ITSC 2025 Paper Abstract

Paper VP-VP.84

Zha, Ruijian (Columbia University), Liu, Bojun (Columbia University), Fu, Yongjie (Columbia University), Di, Xuan (Columbia University)

SliDeR-VLM: Interpretable Collision Prediction Via Sliding-Window Depth-Enhanced Vision-Language Models

Scheduled for presentation during the Video Session "On-Demand Video Presentations" (VP-VP), Saturday, November 22, 2025, 08:00−18:00, On-Demand Platform

2025 IEEE 28th International Conference on Intelligent Transportation Systems (ITSC), November 18-21, 2025, Gold Coast, Australia

This information is tentative and subject to change. Compiled on April 2, 2026

Keywords Deep Learning for Scene Understanding and Semantic Segmentation in Autonomous Vehicles, AI, Machine Learning and Predictive Analytics for Traffic Incident Detection and Management

Abstract

Collision detection from long dashcam video footage is challenging.
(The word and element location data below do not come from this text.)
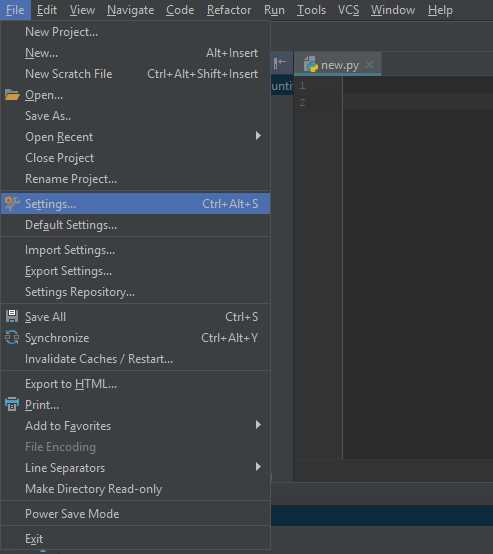The image size is (493, 554).
Task: Click line 1 in the editor gutter
Action: pyautogui.click(x=303, y=85)
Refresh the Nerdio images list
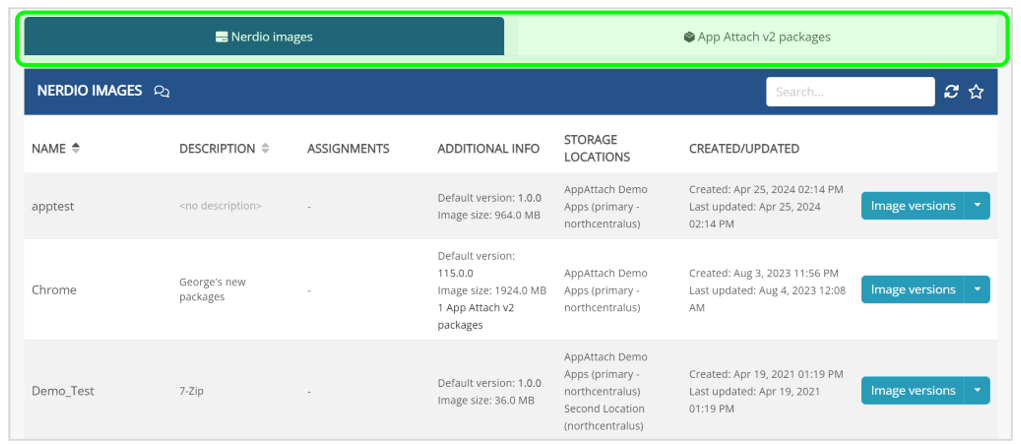This screenshot has width=1021, height=444. point(951,92)
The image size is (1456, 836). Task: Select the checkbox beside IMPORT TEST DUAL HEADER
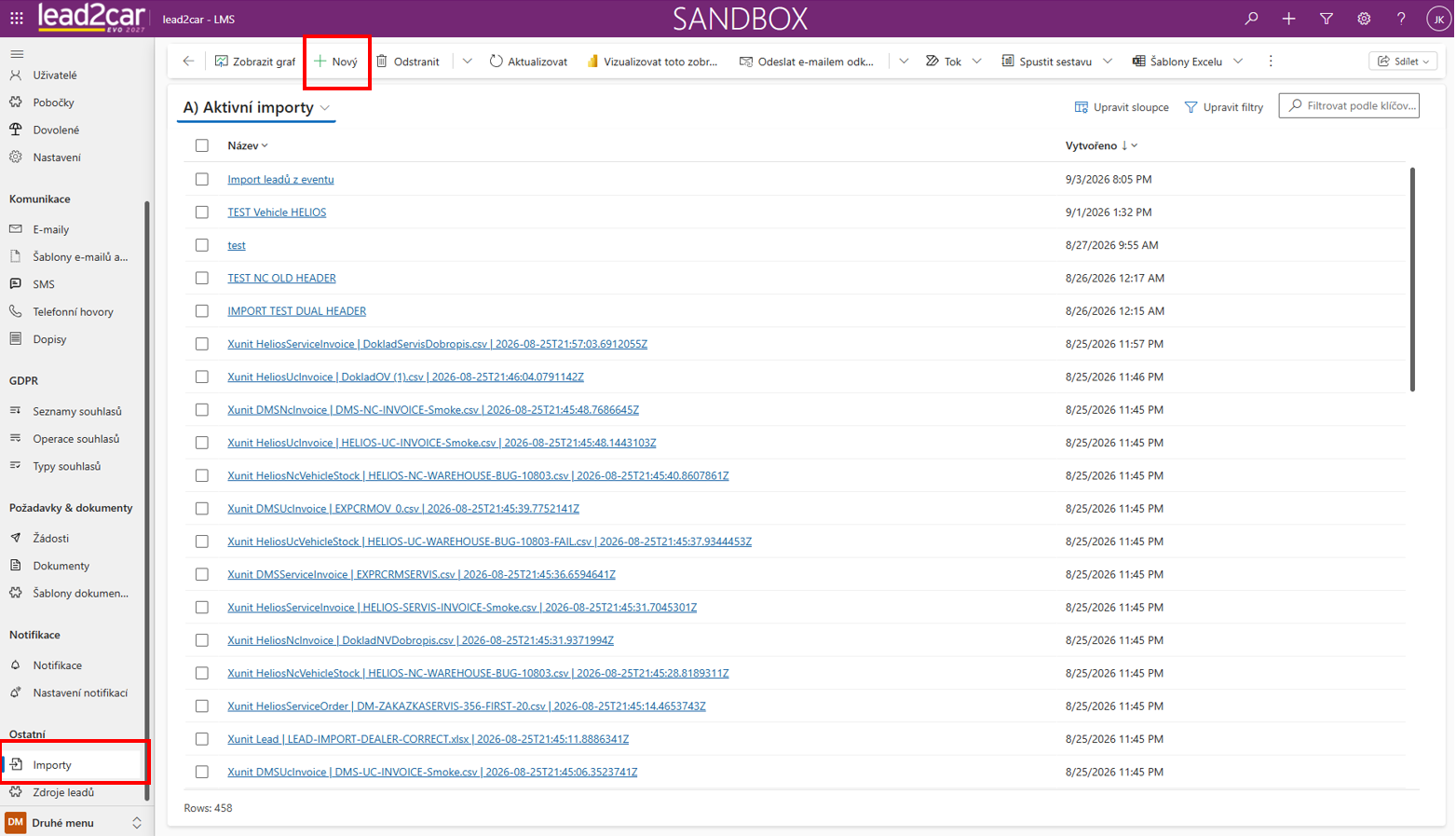(x=202, y=311)
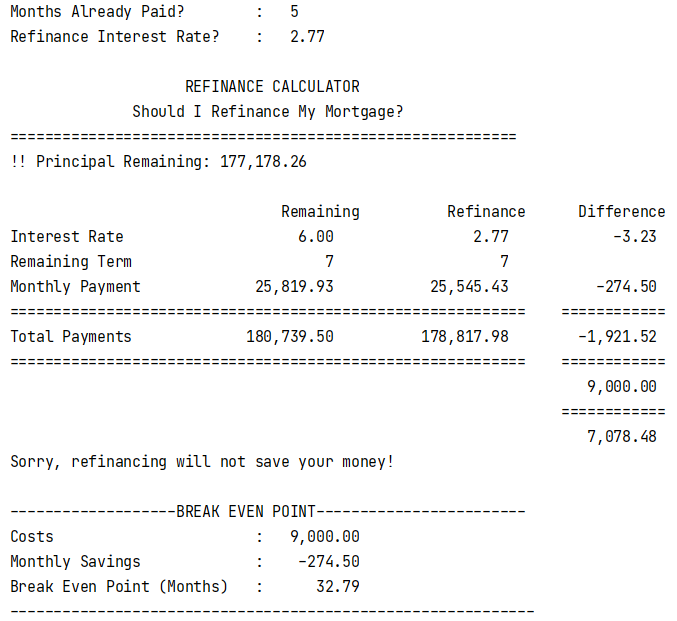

Vision-Language Models (VLMs) are good at combining visual input with semantic reasoning, making them useful for interpretable analysis. However, applying VLMs directly to entire video sequences can lead to hallucinated or unreliable explanations, as they may overlook subtle but critical events in long footage.To address this, we introduce SliDeR-VLM (Sliding-Window Depth-Enhanced Reasoning Vision-Language Model), a model designed specifically for interpretable traffic risk analysis. SliDeR-VLM predicts collision risk by using depth-enhanced spatial context—where depth is shown through color gradients that indicate how close objects are—and a sliding-window segmentation strategy that breaks videos into shorter, overlapping segments to help the model focus and reduce hallucinations.SliDeR-VLM is fine-tuned using Group Relative Policy Optimization (GRPO), which greatly improves its ability to understand and reliably predict risk. This model provides both clear explanations and precise timing, making it an effective tool for evaluating collision risks in large dashcam datasets and supporting better traffic management decisions.On the Nexar Collision Prediction dataset, SliDeR-VLM achieves strong results, with an F1 score of 0.671 and a Critical-Time-Window Recall (CTWR)—a metric for evaluating how accurately the model predicts collisions within key timeframes—of 0.728.